— Больше я не могу... Ты отбираешь меня у меня самой... Перестань. Твои ласки похожи на казнь. Не надо...
— Вот и ты соврала... Надо. Повтори это слово за мной.
— Хорошо... Надо! Надо, надо, надо... Хватит... Я уже бегу босиком по звездам...
— А я тебя настигаю...
— Ты превратил меня в эхо.
— Тебе это нравится?
— Да. Я — лишь эхо. Я легка, словно воздух для воздуха...
— А что происходит со мной?
— У тебя все другое... Ты сделан из крылышек пламени и синей воды. Ты сплетен из тумана.
— Тут ты ошиблась. Я соткан из кожи и голода.
— Твоя кожа похожа на плотную ткань из воды вперемешку с нечаянным светом. Смотри, она так же прозрачна под взглядом огня, как душа, облаченная в плащ. Розовый плащ из заката.
— Плащ — это что, как рубаха?
— Скорее, черкеска и бурка в одном. Но это не важно. Слышишь, как замерло время? Будто падает в обморок вместе со мной...
— Хочешь остановиться?
— Нет. Продолжай... Докажи, что ты голоден мной.
— Не притворяйся, будто не веришь.
— В это верится только тогда, когда голод твой зол. Стоит ему утолиться хотя бы немного — приходят сомненья...
— Сомнения жадности? А?
— Сомнения женщины, кем... Подожди, я сейчас утону.
— Ты будешь тонуть много раз. Ты утонешь от жадности, ревности, но только не от сомнений. Я загоню тебя своим голодом прямо на дно. Ты будешь молить о пощаде.
— Я лучше тебе отомщу.
— Как?
— Еще не придумала. — Ты и не сможешь.
— Смогу. Возьму, например, и состарюсь.
— У тебя не получится. Старость приходит к другим.
— Старость приходит ко всем, если к ним до того не пожалует ее тощая тетка.
— Ты о смерти? Теперь мне придется топить тебя в гневе...
— Погоди. Я ведь в самом деле умру. Дай вздохнуть...
— Нечестно. Мой голод только взыгрался. Смотри, как он горд и силен.
— Сильный сумеет и сжалиться.
— Прежде — обидится...
— Неправда. Ты добрый. После пожара должен быть дождь, ты разве не помнишь? Повернись, не дури, я хочу видеть глаза. Ну пожалуйста... В темноте они теплые, словно нынче зима и они греют ночь двумя осколками лета.
— Чудная ты.
— Наверно, все оттого, что мне кое-чего не хватает.
— Ах вот как!..
— Погоди. Я — о прошлом. Мне кажется, у меня его попросту нет.
— Если так надо... Мне все равно. Что бы ты ни сказала — оно ничего не изменит.
— Как знать... Но если ты ошибся — я пойму. Ляг так, чтоб я смотрела тебе в глаза... Ты похож на рассерженного ребенка. Не хмурься. Еще слишком рано.
— Предупреждаю: будет скучно — я засну.
— Скучно не будет.

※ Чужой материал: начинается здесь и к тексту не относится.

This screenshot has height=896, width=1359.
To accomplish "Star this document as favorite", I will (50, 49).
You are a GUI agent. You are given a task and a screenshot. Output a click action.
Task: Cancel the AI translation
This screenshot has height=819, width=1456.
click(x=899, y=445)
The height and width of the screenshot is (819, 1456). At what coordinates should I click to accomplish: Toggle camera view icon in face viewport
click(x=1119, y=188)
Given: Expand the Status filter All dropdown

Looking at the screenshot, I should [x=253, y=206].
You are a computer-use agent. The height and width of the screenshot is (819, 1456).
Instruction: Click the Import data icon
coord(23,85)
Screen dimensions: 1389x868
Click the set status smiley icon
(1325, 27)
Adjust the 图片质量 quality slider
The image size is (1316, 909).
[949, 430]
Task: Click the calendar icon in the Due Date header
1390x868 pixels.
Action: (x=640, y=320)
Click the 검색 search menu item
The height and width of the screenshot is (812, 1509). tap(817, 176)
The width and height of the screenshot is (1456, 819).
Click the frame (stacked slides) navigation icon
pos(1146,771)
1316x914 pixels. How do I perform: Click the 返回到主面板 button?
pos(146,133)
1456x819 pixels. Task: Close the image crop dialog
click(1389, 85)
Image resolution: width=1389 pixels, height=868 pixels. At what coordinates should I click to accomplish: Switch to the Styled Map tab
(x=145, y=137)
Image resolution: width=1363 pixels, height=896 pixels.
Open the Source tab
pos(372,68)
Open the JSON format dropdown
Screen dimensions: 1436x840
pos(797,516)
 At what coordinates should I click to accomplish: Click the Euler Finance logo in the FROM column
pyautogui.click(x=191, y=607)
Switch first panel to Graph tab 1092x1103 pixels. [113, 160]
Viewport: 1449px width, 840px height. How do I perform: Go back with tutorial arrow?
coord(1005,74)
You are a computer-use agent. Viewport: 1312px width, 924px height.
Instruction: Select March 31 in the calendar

Цыгане со скукой не дружат, так что я тебя развлеку...
Нашим цыганам не было скучно даже в степи, когда они сутками тряслись в кибитках по пыльным дорогам без видимой цели, словно подчиняясь не смыслу и чьей-либо воле, а, знаешь, чему-то совсем другому — быть может, всего только рыси коней.
По ночам они разбивали лагерь, ставили брички в круг, треножили лошадей и разбавляли звездную мглу кострами и плясками. Пляски пьянили и всегда немного пахли бедой.
Тогда я еще не слишком-то сознавала, что всякая злоба жаждою распаляется, и жажда эта может присмиреть только в пути. Это как...
— Понятно. Как боль. Как чесотка, жадная до ногтей: что днем — досада, к ночи уже — сущая пытка...
— Ты понял. Все верно. Пусть в дороге не было смысла — в ней все же таилась цель. Напротив, лагерь был замкнут в круг, и в нем бесцельно кружило время. Если оно собиралось в клубок, все маялись ленью, изнывая от жары и ощущения полной заброшенности, но иногда, заскучав, оно придумывало тревогу, заставляло людей встрепенуться и немного себя поразвлечь.
Сперва нас продали цыганскому князю. Не знаю, на чем они там столковались, но как-то ночью нам заткнули тряпками рты, опутали ноги веревкой, связали руки и быстро понесли из табора вон.